The National Center for Education Statistics (NCES) recently released a brief titled The Debt Burden of Bachelor’s Degree Recipients which examines a student’s accumulated postsecondary debt four years after completing his/her bachelor’s degree in 2007-08. The student debt data includes debt accrued through federal student loan programs and private student loans.

Key findings include:

  • 72 percent of the 2007-08 bachelor’s degree recipients had borrowed to fund their postsecondary education. Four years after receiving their bachelor’s degrees, 63 percent of the total cohort still owed student debt.
  • Debt levels varied based on whether or not students enrolled in further postsecondary education after receiving their bachelor’s degree.
    • For students who did not enroll in further postsecondary education (56.5 percent of the cohort studied), 66 percent had borrowed to fund their undergraduate education, with an average debt of $29,600.
    • For students who did enroll in further postsecondary education (43.5 percent of the cohort studied), 71 percent had borrowed to fund their undergraduate education, with an average debt of $61,300.
  • Repayment status also varied. Among those who did not enroll in further postsecondary education, 69 percent were in repayment, 17 percent had paid off their loans, 9 percent were not paying but still owed (in deferment, forbearance or in the grace period before payments began for instance), and 5 percent had defaulted.
  • The average debt burden, defined as the monthly loan payment as a percentage of monthly salary, was 9 percent for all borrowers in the cohort.
  • The average debt burden for students in repayment was 11.9 percent.

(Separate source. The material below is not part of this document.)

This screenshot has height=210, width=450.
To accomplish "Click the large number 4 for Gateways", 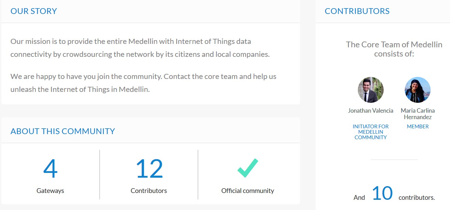I will tap(50, 169).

  • Debt burden changed depending on whether a student had enrolled in further postsecondary education.
    • Students in repayment without enrollment in further education had a debt burden ratio of 10.4 percent. Students in repayment with enrollment in further education had a debt burden ratio of 14.1 percent.
    • Analysts studying the issue of debt burden have agreed that 8 to 10 percent is a manageable percentage of income that a borrower can be expected to dedicate to loan repayment. This means a ratio higher than 12 percent of total income is considered burdensome.